Found Aircraft Canada was an aircraft manufacturer based in Parry Sound, Ontario. Found originally formed in 1946 to produce a new bush plane design, the FBA-1, but entered production in 1964 with the Found FBA-2. The original company ceased production of the FBA-2 in 1967. In 1994 the company re-formed and starting in 1997 placed the FBA-2 back in production as the FBA-2C1 Bush Hawk and FBA-2C2 Bush Hawk-XP.

In 2008, two new and improved models were developed for the private pilot market. Both were built under their Expedition Aircraft brand, launched in 2007. The two models (the E350 and the E350XC) were planned for both tricycle and conventional gear. The E350 was marketed as a Cessna 206 competitor, featuring higher performance, four doors, and STOL performance. The Expedition E350 was FAA type certified in December 2008.

Found Aircraft Company ceased trading in early 2014.

== History ==

In 1946, Found Brothers Aviation was established by Nathan Keith (Bud) Found and his brother Sherman "Micky" Found, to design and build the FBA-1 aircraft. The design was based on experience gained from bush operations north of Edmonton, and down the McKenzie River to the Arctic coast. It was designed to operate on wheels, tundra tires, skis and floats and to withstand the rugged use encountered in the undeveloped regions of Canada's bush country. The FBA-1 first flew in 1949 and was used as a proof of concept aircraft.
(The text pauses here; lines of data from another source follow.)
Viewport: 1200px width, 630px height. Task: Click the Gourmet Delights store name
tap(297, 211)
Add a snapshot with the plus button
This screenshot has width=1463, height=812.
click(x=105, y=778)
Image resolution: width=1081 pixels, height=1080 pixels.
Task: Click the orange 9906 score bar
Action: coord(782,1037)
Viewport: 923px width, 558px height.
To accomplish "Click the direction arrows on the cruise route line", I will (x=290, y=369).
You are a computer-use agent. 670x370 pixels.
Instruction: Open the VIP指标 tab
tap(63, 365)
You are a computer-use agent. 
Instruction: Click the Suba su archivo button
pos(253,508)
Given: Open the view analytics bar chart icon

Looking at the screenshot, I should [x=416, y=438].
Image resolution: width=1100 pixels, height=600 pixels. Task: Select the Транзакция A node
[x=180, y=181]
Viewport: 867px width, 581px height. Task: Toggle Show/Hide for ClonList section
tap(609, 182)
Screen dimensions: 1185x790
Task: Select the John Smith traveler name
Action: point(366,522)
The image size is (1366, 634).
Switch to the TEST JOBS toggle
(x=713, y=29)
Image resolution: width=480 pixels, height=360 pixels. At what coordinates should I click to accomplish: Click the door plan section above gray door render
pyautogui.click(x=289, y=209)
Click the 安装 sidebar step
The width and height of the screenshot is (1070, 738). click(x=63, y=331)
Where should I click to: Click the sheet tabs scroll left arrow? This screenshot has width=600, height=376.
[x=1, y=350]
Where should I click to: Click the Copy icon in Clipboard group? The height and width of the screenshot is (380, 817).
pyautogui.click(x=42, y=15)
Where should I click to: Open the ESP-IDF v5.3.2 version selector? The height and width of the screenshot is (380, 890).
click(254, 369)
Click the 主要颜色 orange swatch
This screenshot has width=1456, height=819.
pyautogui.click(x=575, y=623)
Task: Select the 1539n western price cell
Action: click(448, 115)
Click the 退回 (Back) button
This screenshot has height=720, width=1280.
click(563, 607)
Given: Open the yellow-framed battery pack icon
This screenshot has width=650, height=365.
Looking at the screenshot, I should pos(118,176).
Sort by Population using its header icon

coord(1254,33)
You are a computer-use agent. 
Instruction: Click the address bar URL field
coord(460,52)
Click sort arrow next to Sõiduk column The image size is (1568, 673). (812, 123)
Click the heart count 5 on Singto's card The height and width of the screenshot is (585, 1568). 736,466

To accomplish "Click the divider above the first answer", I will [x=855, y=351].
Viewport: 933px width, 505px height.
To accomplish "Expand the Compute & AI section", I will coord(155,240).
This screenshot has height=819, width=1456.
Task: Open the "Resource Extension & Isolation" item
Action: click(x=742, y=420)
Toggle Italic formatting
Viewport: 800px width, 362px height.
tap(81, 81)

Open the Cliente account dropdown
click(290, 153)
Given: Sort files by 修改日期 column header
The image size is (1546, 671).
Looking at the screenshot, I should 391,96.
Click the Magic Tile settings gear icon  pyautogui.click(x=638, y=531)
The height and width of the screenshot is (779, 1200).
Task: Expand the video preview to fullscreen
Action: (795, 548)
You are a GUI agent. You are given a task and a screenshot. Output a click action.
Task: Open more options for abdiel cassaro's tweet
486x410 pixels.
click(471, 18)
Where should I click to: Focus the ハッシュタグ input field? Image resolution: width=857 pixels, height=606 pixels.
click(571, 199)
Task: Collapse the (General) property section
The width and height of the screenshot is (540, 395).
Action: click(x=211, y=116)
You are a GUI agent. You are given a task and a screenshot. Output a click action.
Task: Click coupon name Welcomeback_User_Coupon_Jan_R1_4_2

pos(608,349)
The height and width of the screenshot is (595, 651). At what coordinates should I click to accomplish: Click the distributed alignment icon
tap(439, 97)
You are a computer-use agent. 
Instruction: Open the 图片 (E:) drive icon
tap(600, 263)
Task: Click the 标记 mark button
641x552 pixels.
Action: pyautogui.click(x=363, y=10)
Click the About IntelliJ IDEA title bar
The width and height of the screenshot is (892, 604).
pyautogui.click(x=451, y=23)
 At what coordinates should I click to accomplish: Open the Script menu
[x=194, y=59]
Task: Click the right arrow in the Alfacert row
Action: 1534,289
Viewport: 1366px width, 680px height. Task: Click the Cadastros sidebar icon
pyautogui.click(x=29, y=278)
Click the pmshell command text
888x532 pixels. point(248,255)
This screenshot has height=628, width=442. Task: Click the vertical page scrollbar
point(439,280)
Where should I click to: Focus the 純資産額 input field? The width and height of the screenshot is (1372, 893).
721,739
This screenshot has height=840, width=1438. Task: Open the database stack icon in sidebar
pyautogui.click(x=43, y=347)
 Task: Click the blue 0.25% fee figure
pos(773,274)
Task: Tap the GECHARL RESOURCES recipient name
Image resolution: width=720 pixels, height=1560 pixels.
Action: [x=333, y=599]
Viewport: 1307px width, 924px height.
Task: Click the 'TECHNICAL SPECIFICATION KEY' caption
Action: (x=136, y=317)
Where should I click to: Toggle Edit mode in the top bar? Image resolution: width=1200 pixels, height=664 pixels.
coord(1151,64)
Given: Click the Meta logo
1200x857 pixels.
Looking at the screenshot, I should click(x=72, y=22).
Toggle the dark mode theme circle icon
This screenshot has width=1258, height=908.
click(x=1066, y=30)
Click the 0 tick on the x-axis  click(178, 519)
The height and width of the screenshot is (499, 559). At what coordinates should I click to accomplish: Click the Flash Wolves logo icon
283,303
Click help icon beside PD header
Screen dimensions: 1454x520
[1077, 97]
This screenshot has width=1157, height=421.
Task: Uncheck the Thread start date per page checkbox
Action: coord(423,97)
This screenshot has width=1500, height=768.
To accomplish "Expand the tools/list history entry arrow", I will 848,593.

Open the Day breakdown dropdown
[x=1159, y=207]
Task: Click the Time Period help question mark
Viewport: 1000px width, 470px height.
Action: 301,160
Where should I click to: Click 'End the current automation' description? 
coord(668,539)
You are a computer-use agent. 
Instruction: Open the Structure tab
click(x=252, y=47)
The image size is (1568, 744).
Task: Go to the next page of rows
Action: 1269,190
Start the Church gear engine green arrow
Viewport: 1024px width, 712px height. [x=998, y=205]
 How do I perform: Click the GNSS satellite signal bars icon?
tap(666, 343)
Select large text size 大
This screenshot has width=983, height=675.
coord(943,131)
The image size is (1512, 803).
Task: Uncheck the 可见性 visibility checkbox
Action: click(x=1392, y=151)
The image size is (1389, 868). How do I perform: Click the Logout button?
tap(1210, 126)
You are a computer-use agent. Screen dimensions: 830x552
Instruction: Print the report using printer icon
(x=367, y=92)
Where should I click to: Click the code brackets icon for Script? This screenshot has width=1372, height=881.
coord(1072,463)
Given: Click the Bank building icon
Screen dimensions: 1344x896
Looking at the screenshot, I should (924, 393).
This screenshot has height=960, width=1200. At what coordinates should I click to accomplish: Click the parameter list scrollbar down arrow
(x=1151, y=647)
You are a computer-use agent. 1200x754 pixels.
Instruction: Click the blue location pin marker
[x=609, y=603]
Design refinements were started in 1950 for the FBA-2. Due to limited funds, progress was slow and this aircraft, with a tricycle landing gear, first flew in 1959. This flight demonstrated the aircraft's excellent handling qualities and, as a result, John David Eaton (of Eaton's Department Stores) purchased two aircraft for Georgian Bay Airways in Parry Sound. Mr. Eaton also ended up being the major investor behind the development of the FBA-2C production model. Certification in Canada and the United States was obtained in 1964, with production starting that year.

The company had difficulty producing the hand-made aircraft in a profitable manner and production ceased in 1967, after only twenty-seven examples had been produced. During the following thirty years, the FBA-2C developed a legendary reputation as a safe, rugged, reliable, and economical aircraft. Nine FBA-2C's remain flying in Canada today, some having over 13,000 hours of operation.

The Centennial 100 was developed as an improved version of the Found FBA-2 in 1966-67. Only five were built.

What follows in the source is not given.